GM Joel on Two-Faced Repertoires
By GM Joel Benjamin   
January 6, 2009
Dear Joel,

I'm a class B player from New York. Recently I have been playing opponents who are much stronger than myself...around 2300 and 2200, and I was wondering if you could offer a professional opinion on some theories I have developed.

Against much stronger rated players I have taken to playing lines that have drawish reputations. Against lower rated players I like to play sharper lines, forcing my opponents to tread carefully because inaccuracies are swiftly punished.

For example, against these stronger players I will play (as White) the exchange variation of the King's Indian Defense (E92), which I have studied extensively.

1.d4 Nf6 2.c4 g6 3.Nc3 Bg7 4.e4 d6 5.Nf3 O-O 6.Be2 e5 7.dxe5

Position after dxe5

In this system, I feel that stronger players have to work much harder to force a win. Inevitably the stronger player tends to outplay me in the endgame. (But I'm working on that!) Still, I have had moderate success with this line and am planning on continuing it. I have also considered playing this line to win against lower rated players, but have not had a chance to try it yet.
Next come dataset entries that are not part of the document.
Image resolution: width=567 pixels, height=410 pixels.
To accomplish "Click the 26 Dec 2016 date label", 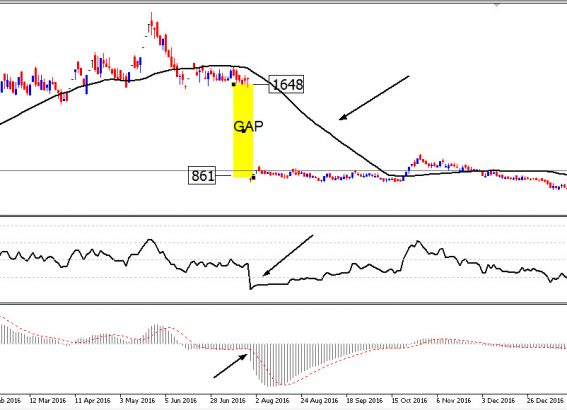I will pyautogui.click(x=545, y=401).
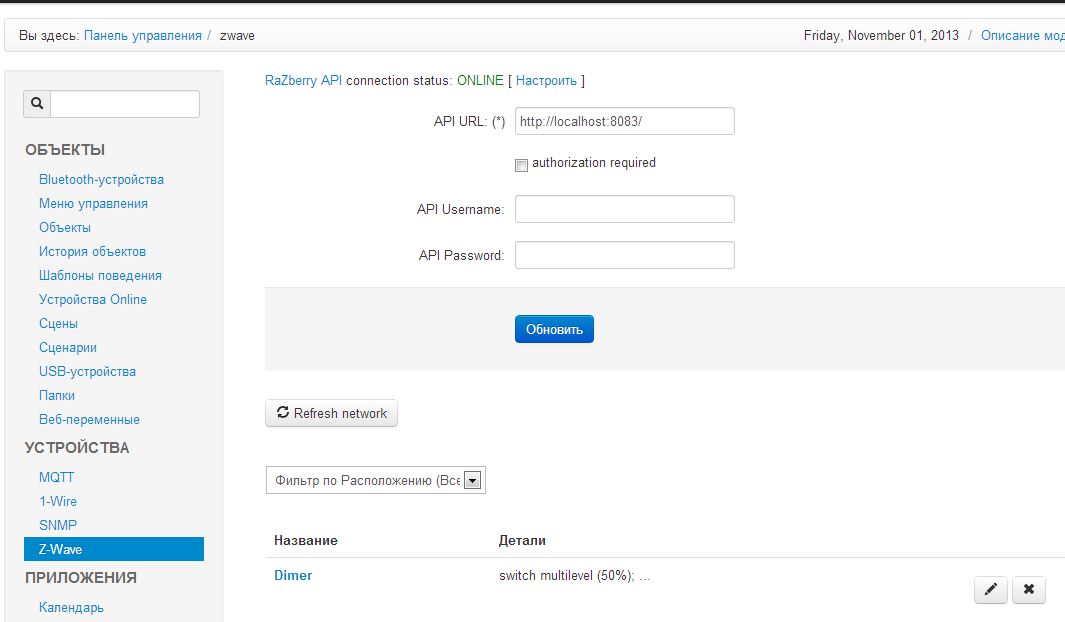Click into the API Password field
Viewport: 1065px width, 622px height.
click(x=624, y=255)

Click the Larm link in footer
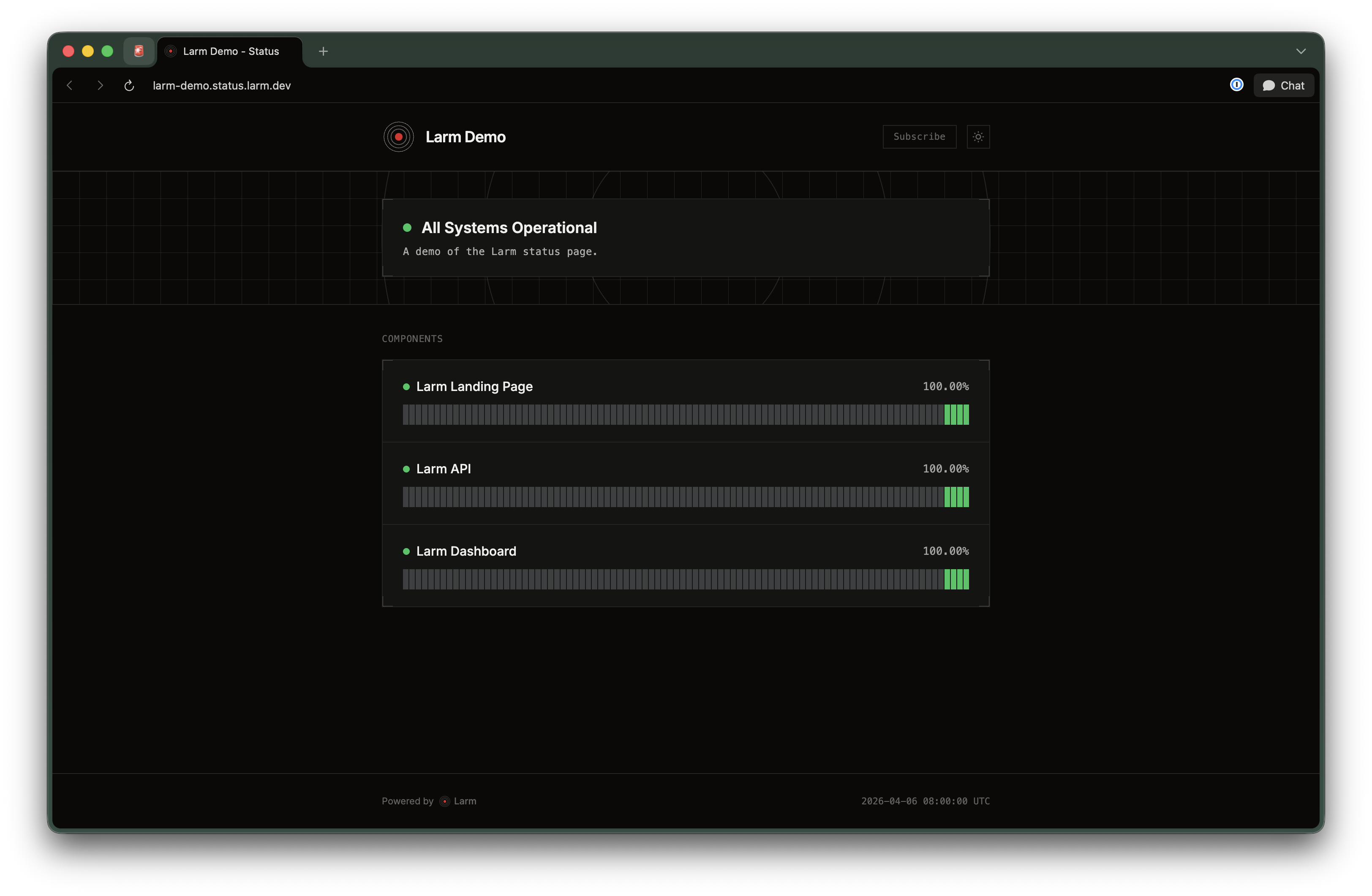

Against lower rated players I have started playing The Kings Indian Four Pawns Variation (E76) with great success. This line is very sharp and typically lower rated players don't know the theory and punishment comes swiftly. Against higher rated players, I fear that their ability to outcalculate me and their knowledge of strategy will prove too much for me.

With Black, I recently played a very aggressive FM who played the anti-Caro-Kann line...luckily for me I had played him before in this line, and I had prepared for it. Our moves (which I had prepared up to move 10):

1.e4 c6 2.c4 d5 3.exd5 cxd5 4.cxd5 Nf6 5.Bb5+ Nbd7 6.Nc3 a6 7.Qa4 Rb8
8.Bxd7 Qxd7 9 Qxd7 Bxd7 10.d4 b5

Position after 10...b5

Once the queens are traded the position is less sharp and there is less room for me to blunder. Still, the FM won with better play and positional inaccuracies on my part.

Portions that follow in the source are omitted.